= EXERCISE REQUIREMENTS =
In the copy, include every entry exactly but none of the pictures.

-- DATA SUPPLIED follows --

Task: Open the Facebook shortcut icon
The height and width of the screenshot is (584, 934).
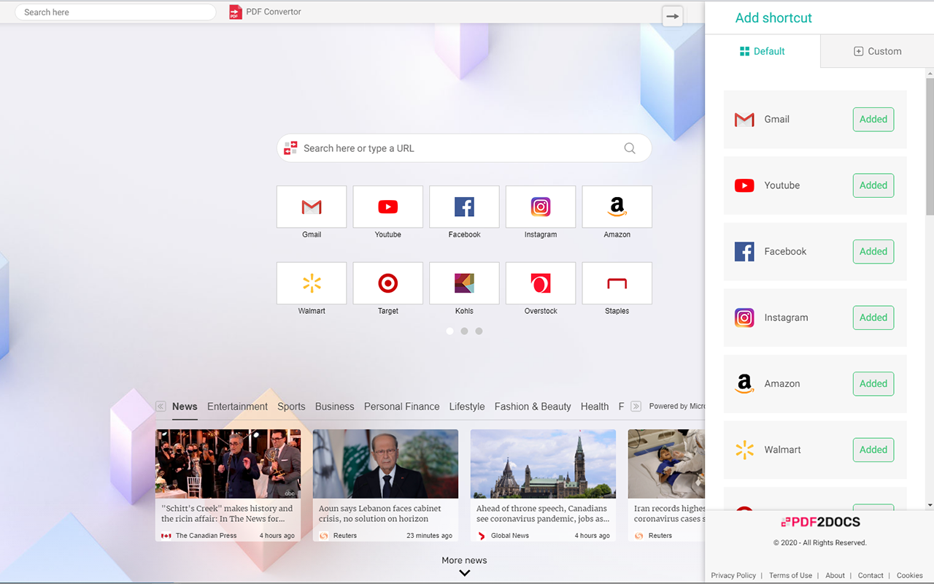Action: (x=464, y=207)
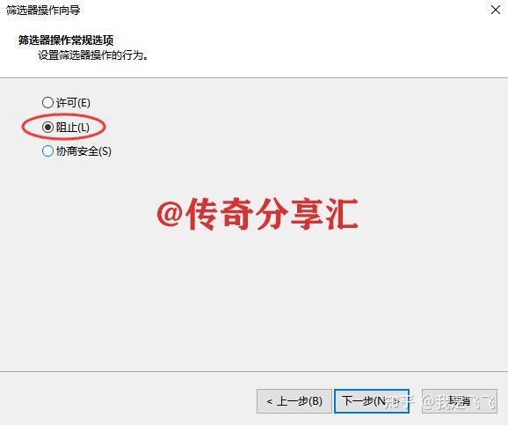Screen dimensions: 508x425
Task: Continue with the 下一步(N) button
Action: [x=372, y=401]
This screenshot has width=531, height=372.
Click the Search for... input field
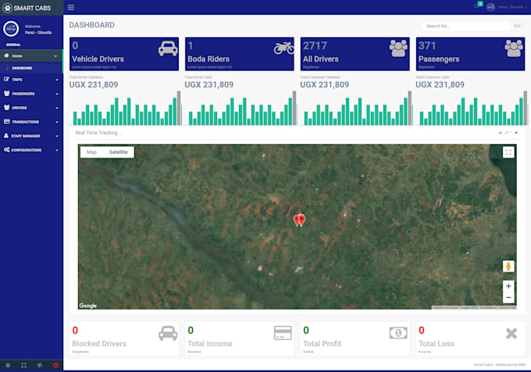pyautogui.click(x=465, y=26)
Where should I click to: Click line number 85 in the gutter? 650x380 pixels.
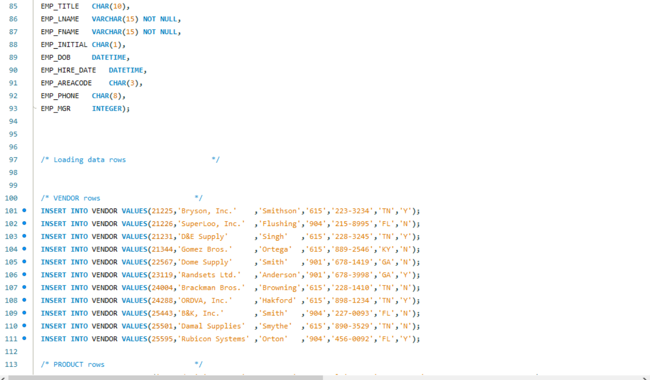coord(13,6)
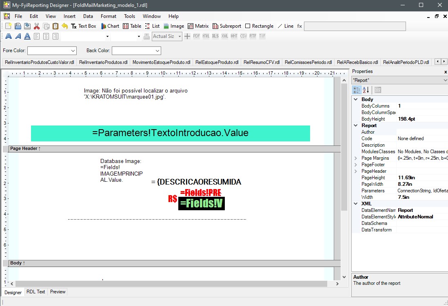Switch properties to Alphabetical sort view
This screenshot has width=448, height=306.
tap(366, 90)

-- DATA SUPPLIED concluded --

= OUTPUT BELOW =
Task: Open the Facebook shortcut icon
The height and width of the screenshot is (584, 934).
Action: (x=464, y=207)
Screen dimensions: 508x425
Task: Continue with the 下一步(N) button
Action: [x=372, y=401]
This screenshot has width=531, height=372.
Click the Search for... input field
pyautogui.click(x=465, y=26)
Where should I click to: Click line number 85 in the gutter? 650x380 pixels.
coord(13,6)
Switch properties to Alphabetical sort view
This screenshot has width=448, height=306.
tap(366, 90)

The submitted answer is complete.